Creating an SLP that copies data from dissimilar OST devices (such as MSDP to Data Domain) is not recommended. Rehydration and an additional deduplication cycle will create performance bottlenecks that significantly reduce performance and also reverses the benefits of other features. For example, a 3rd-party OST storage target uses a different deduplication engine than MSDP/MSDP-C. Therefore, a copy of the backup image from MSDP/MSDP-C to/from a 3rd party OST storage target will require full backup image rehydration and then full image deduplication. These steps take longer to complete and consume more memory, CPU, network, and I/O resources than would be required when leveraging the optimized duplication feature. Basically, once a backup image is deduplicated, any subsequent copies made to different storage targets do not require rehydration and another deduplication activity as long as the OST devices are similar (MSDP to MSDP/C, Data Domain to Data Domain, etc.).

For long-term retention (LTR) copies, the use of tape may be chosen. Although we support duplication from OST to tape, a full rehydration of the data is required. This operation is resource intensive and reduces performance significantly when done at scale.

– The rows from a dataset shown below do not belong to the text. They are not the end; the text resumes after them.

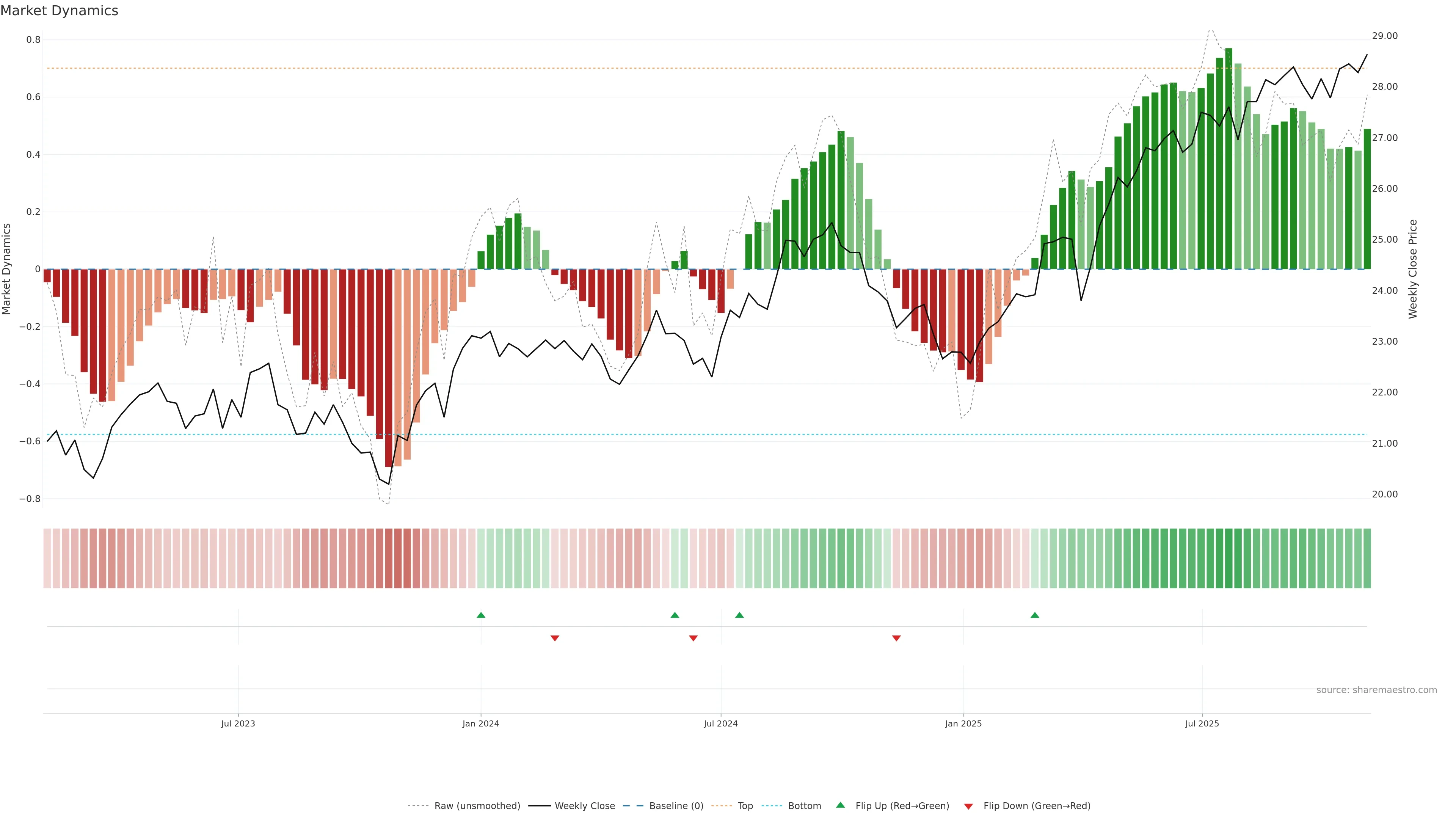Image resolution: width=1456 pixels, height=819 pixels.
Task: Click the Jan 2025 x-axis tick label
Action: (x=963, y=723)
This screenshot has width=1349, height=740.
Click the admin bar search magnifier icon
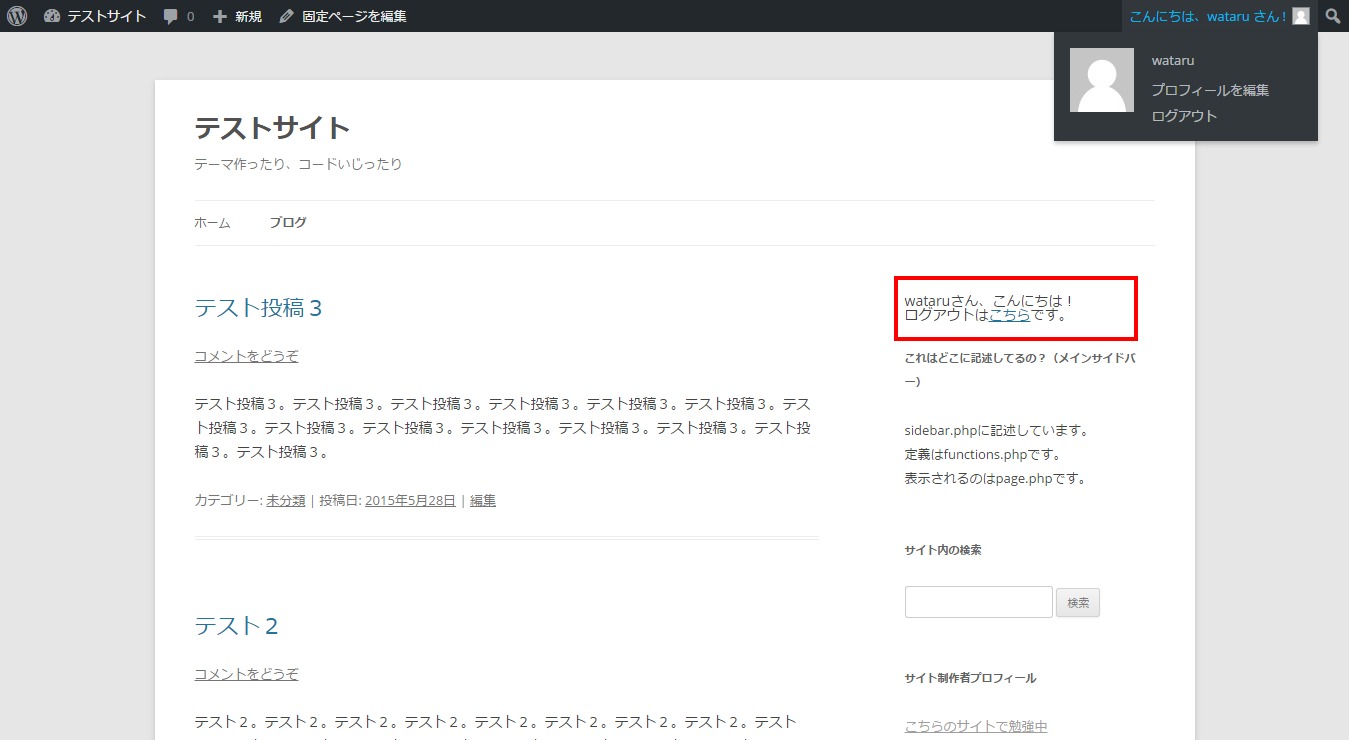(1333, 16)
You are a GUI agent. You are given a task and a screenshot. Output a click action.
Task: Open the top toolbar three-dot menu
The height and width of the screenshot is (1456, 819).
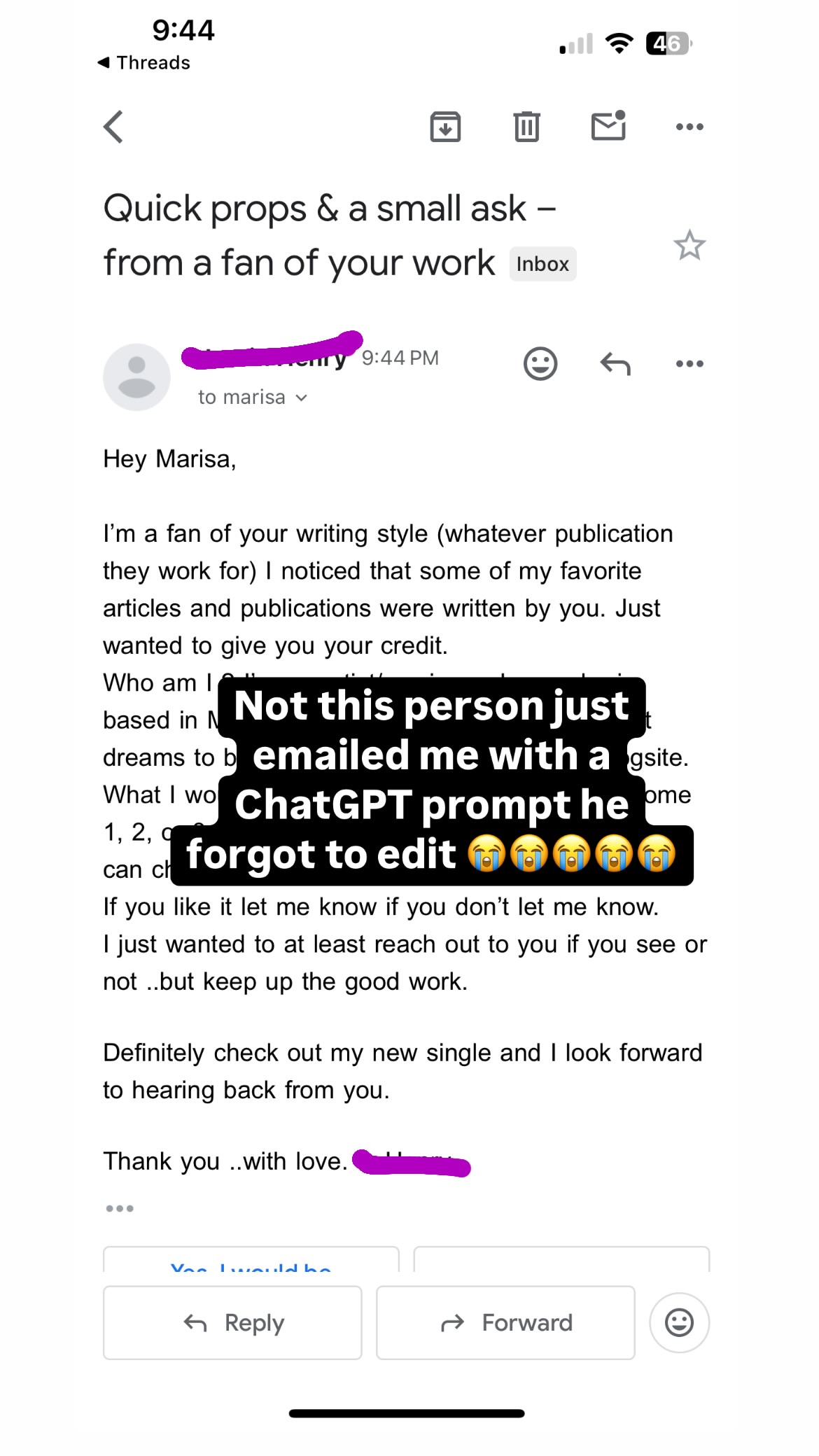point(690,127)
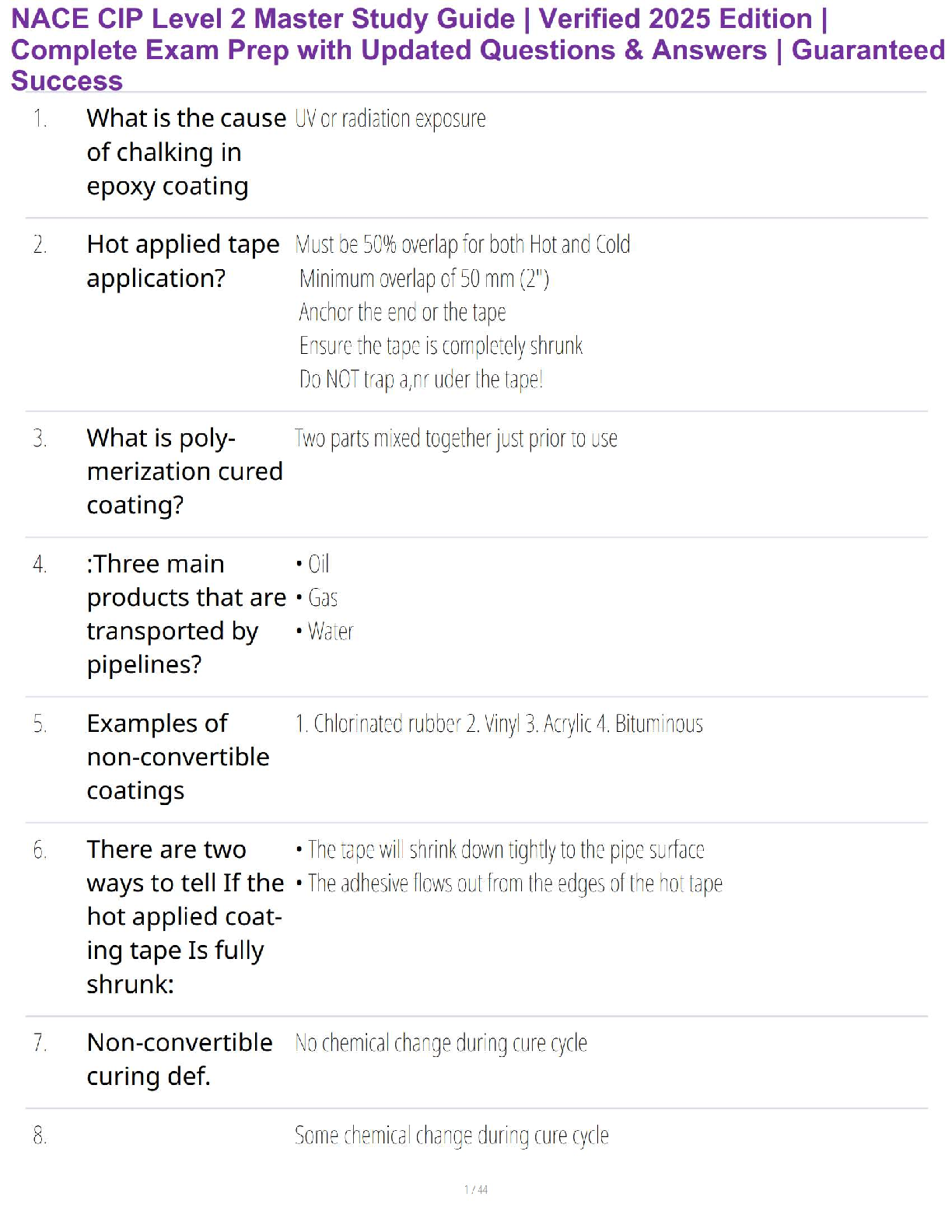Click the answer 'Two parts mixed together just prior to use'
This screenshot has height=1232, width=952.
click(x=456, y=439)
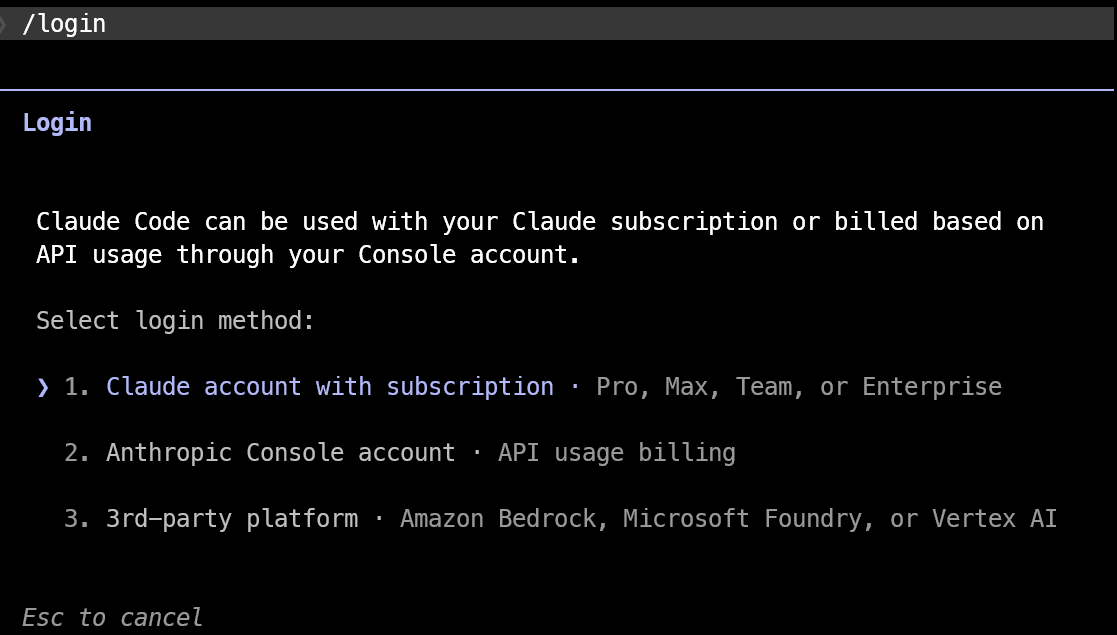Click "API usage billing" text

616,453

When using public cloud storage, it is important to consider both the performance costs and the financial impacts. Performance factors to consider include the speed, resiliency, and sizing of the storage tier that was chosen for the copy, as well as the network bandwidth between the source storage and target storage. Financial impacts are also extremely important, such as deduplication rates, total bucket size, retention targets, and the cost of warming and restoring the data. Optimized duplication will reduce the total data transferred compared to traditional cloud (cloud without deduplication).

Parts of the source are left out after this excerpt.